If you run your own business then the question of how your company brand looks and especially the font used for your logo has probably come up at some point.
Even if you have never thought too deeply about the letters you read on a page or a computer, you will probably have a favourite font you use on your computer.
It’s the psychology behind why we like certain fonts and detest others that Simon Garfield tries to get to the bottom of in Just My Type.
The book is part history, part analysis of specific fonts and why they do or don’t work. Garfield threads all this together with stories about the designers behind well-known fonts such as Gill Sans, a bespoke variant of which is used in the John Lewis logo, the hated Comic Sans, Times New Roman and the widely used Verdana.
He also has some interesting and sometimes horrifying examples of where individuals or firms don’t just use the wrong words, but present them in the wrong fashion.
The best one is the case of Vicki Walker who in 2007 lost her job as an accountant in a New Zealand health agency as a result of an email she sent to staff.
Walker sent a group email to employees at Procare in Auckland, New Zealand, with the simple message - “TO ENSURE YOUR STAFF CLAIM IS PROCESSED AND PAID, PLEASE DO FOLLOW THE BELOW CHECKLIST”.
Her crime was the fact that her email was in capital letters. In a world where most of us are sending hundreds of emails, tweets and texts every week, we know that upper case is reserved for when you want to shout or show you’re angry.
Still, most of us would just fail to respond or delete the email. Instead the company she worked for accused her of creating disharmony in the workplace and sacked her.
Some 20 months later she successfully appealed for unfair dismissal and was awarded $17,000.
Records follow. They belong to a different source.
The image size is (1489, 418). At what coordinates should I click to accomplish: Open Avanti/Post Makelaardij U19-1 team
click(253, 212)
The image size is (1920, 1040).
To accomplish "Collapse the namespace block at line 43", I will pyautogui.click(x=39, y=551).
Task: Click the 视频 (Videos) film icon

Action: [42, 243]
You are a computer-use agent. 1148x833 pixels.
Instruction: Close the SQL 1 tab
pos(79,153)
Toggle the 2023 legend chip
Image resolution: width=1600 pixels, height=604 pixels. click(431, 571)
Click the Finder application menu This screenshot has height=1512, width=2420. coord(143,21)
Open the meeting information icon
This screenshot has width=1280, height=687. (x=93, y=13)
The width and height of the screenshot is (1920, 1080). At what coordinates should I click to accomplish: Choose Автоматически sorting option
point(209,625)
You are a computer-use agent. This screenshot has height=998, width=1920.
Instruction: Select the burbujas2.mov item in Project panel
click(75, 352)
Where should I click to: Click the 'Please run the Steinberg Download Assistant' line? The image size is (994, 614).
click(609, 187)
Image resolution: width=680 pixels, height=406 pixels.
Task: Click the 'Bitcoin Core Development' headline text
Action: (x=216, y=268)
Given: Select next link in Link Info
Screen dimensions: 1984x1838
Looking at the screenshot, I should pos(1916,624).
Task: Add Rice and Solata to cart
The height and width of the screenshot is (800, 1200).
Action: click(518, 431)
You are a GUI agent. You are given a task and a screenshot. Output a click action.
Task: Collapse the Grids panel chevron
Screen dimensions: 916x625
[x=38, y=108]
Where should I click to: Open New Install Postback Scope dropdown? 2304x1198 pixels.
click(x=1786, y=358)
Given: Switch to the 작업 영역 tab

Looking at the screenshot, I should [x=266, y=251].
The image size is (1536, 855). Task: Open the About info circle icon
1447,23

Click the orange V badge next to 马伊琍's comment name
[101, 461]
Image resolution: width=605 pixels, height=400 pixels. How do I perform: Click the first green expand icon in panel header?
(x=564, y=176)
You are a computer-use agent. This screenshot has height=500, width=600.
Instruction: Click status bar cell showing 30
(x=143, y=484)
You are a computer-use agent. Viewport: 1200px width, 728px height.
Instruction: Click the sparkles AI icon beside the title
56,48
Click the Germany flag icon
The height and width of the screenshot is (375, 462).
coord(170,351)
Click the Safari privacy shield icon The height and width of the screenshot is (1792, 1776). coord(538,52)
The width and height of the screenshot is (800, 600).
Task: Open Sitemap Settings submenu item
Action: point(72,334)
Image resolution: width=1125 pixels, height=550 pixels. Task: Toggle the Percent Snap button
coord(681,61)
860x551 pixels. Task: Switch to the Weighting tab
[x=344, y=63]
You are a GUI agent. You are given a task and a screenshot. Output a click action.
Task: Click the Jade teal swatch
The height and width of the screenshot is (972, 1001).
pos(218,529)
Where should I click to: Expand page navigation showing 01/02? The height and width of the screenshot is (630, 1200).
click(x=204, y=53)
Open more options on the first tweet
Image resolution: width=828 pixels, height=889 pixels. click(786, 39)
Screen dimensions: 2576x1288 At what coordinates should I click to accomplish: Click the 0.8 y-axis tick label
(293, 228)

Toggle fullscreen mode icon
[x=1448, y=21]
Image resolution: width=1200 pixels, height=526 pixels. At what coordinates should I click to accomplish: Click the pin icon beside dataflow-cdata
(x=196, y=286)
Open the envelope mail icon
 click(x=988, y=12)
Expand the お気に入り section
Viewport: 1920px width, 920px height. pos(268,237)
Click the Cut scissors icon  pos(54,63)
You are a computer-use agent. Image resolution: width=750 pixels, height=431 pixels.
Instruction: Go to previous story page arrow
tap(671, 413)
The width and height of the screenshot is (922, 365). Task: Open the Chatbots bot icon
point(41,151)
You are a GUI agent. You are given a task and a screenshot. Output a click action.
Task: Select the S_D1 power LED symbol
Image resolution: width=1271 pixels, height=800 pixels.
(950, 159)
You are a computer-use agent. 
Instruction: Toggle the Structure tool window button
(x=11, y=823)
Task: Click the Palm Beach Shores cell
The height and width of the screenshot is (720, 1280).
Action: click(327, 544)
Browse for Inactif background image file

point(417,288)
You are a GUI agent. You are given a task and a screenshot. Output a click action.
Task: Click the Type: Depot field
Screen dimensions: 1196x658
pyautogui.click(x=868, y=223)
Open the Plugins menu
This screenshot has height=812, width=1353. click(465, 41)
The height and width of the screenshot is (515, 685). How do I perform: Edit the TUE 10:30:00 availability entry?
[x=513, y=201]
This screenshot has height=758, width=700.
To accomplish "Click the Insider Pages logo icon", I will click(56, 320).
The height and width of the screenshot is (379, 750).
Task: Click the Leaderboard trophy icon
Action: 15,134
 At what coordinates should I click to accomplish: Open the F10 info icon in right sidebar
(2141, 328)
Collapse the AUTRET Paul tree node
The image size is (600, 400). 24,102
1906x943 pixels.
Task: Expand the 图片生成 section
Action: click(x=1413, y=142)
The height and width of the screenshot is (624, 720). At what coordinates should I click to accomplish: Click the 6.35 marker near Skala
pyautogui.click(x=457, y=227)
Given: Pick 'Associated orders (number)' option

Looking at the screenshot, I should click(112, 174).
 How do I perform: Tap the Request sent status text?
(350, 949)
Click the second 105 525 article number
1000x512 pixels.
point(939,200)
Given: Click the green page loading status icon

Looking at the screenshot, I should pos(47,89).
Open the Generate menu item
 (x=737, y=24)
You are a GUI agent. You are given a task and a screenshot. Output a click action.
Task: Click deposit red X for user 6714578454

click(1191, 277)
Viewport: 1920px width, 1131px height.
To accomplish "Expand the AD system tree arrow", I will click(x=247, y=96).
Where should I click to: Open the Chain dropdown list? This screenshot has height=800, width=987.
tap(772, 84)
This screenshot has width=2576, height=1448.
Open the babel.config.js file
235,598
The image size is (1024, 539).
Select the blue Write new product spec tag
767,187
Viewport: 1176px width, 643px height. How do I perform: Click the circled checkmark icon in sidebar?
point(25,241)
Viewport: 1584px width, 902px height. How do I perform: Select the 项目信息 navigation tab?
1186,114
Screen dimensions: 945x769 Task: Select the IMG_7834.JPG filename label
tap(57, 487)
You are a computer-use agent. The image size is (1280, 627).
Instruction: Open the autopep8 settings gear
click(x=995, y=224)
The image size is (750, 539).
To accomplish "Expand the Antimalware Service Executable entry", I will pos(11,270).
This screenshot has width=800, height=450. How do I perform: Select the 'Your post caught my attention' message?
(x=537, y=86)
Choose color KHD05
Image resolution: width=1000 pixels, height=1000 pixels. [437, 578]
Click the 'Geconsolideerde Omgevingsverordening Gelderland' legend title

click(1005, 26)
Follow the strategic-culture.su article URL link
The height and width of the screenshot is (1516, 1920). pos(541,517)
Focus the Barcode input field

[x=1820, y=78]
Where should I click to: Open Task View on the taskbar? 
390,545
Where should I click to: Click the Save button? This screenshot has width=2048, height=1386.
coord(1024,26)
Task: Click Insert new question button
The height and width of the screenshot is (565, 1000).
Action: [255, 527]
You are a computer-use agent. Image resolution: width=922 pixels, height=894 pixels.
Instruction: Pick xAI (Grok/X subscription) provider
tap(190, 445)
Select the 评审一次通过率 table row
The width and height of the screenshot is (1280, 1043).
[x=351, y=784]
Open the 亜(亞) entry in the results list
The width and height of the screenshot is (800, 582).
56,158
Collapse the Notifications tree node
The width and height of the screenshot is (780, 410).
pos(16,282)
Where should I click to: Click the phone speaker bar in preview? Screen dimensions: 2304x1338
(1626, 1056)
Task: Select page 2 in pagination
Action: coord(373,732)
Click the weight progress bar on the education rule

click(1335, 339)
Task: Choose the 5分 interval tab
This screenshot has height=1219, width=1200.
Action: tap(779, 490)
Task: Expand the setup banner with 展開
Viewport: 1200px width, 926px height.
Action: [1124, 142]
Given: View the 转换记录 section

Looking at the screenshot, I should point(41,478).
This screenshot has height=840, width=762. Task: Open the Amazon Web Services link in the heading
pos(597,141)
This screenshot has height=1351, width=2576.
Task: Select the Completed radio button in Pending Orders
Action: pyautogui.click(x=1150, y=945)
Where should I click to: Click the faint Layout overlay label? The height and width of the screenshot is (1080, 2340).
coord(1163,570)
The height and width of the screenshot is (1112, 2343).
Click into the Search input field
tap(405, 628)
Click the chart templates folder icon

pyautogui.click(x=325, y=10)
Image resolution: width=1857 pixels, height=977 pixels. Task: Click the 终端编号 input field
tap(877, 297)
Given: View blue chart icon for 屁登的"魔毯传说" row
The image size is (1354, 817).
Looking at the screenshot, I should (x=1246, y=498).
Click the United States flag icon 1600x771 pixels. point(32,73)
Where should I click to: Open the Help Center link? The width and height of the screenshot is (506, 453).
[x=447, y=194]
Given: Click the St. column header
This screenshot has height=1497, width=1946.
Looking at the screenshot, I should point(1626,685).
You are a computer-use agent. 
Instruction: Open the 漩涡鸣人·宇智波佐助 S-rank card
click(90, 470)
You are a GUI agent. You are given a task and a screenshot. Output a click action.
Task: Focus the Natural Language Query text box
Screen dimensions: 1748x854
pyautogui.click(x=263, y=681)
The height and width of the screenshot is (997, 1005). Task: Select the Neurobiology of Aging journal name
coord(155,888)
Obviously it’s an extreme case and hopefully most companies take a less aggressive approach to lapses in email etiquette.
But it’s a good example of how personally people can take type.
Presumably this wouldn’t be the attitude taken at IKEA as its whole name is in capitals.
Garfield describes how the global leader in modern Swedish design kicked a typographical nerd’s nest in August 2009 when it changed the font of its logo from Futura to Verdana.
In part IKEA made the change because Verdana was at the time one of the web-safe fonts on the market, which was hardly surprising as it was designed for Microsoft.
And it was precisely this that got some people’s goat. As Garfield explains, because Verdana is now so widely used it’s practically a non-font that most people fail to register. It just looks like how most people expect a font to look.
The genius of Garfield’s book is to open your eyes to the wide range of different fonts available and why Times New Roman, Verdana and Gill Sans are so popular.
Plus it’s all written in a simple and enjoyable way, largely free of any typographical jargon.
So if you are interested in marketing or feel your logo or branding could do with a revamp, the book is definitely worth a look.